A hillside on Sunset Boulevard in Los Angeles displayed a one-word message Wednesday. The day before, California voters rejected a ballot measure that would have removed commercial and industrial properties from the protection of Proposition 13, passed in 1978. (AP Photo/Chris Pizzello)
The measure, according to its supporters, would have raised up to $12.5 billion for schools and community colleges by taxing commercial and industrial properties on their fair market value.
Because of the no vote, all such properties, along with residential properties, will continue to be taxed under Proposition 13, a 42-year-old law that, because of its limitations, has had implications for broad-based taxes throughout California. Under Proposition 13, the purchase price is used to assess and tax all residential, commercial and industrial properties, and tax is limited to 1% of the purchase price with minimal annual adjustments for inflation.

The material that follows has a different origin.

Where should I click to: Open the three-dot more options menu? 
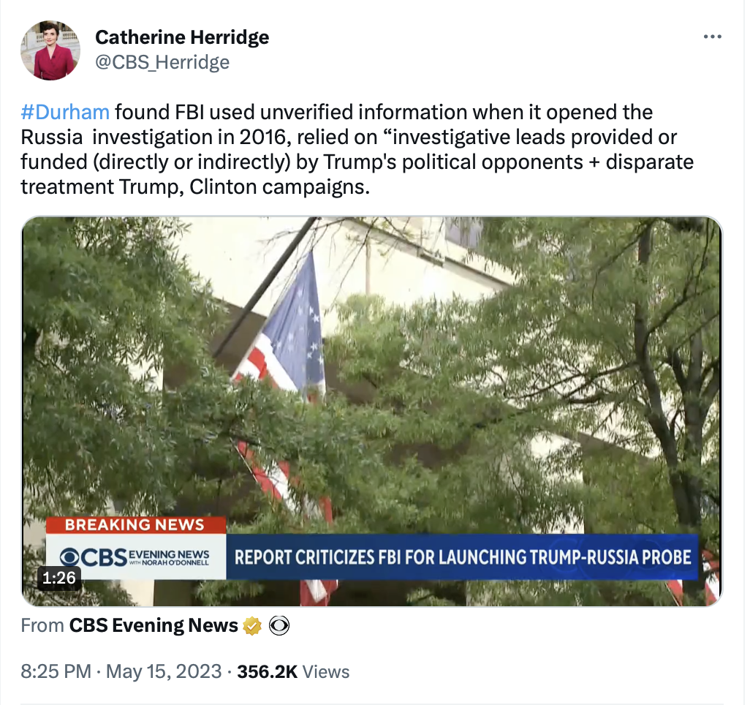click(712, 37)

The rejection of Proposition 15 seemed to indicate that voters like the system, and regarded the attempt to change it as a large tax increase, which is the way Proposition 15 opponents had framed the measure.
Proposition 15 died at the ballot box Tuesday despite getting a boost in September when California's governor threw his support behind the initiative. In a statement Sept. 11, Gov. Gavin Newsom, a Democrat, ended months of speculation when he said he would endorse Proposition 15 as a way to improve revenues that have been hurt by the novel coronavirus pandemic.
"It's a fair, phased-in and long-overdue reform to state tax policy, it's consistent with California's progressive fiscal values, it will exempt small businesses and residential property owners," the governor said then. "Most importantly, it will be decided by a vote of the people."
The exemption for small businesses was part of a revision to Proposition 15 that the campaign behind the measure, called Schools and Communities First, submitted April 2. The revised measure exempted from the plan those businesses with less than $3 million in real estate in California. The new version also exempted businesses with 50 or fewer employees that own real estate in California, and allowed more time to phase in fair market value taxation by beginning the change on Jan. 1, 2022, instead of making it retroactive to Jan. 1 of this year.
Those changes were designed to protect small businesses and make the plan easier to administer. But it never changed the minds of opponents and skeptics, who included commercial and industrial property owners, tax and real estate lawyers, and county assessors.
Proposition 15 would have put a substantial burden on county assessors, according to Larry Stone, assessor for Santa Clara County. Stone, who also chairs the subcommittee on the topic for the California Assessors' Association, told Law360 earlier that the 58 county assessors in California were not equipped to handle such a monumental change in taxation, and the revised proposal did nothing to address that.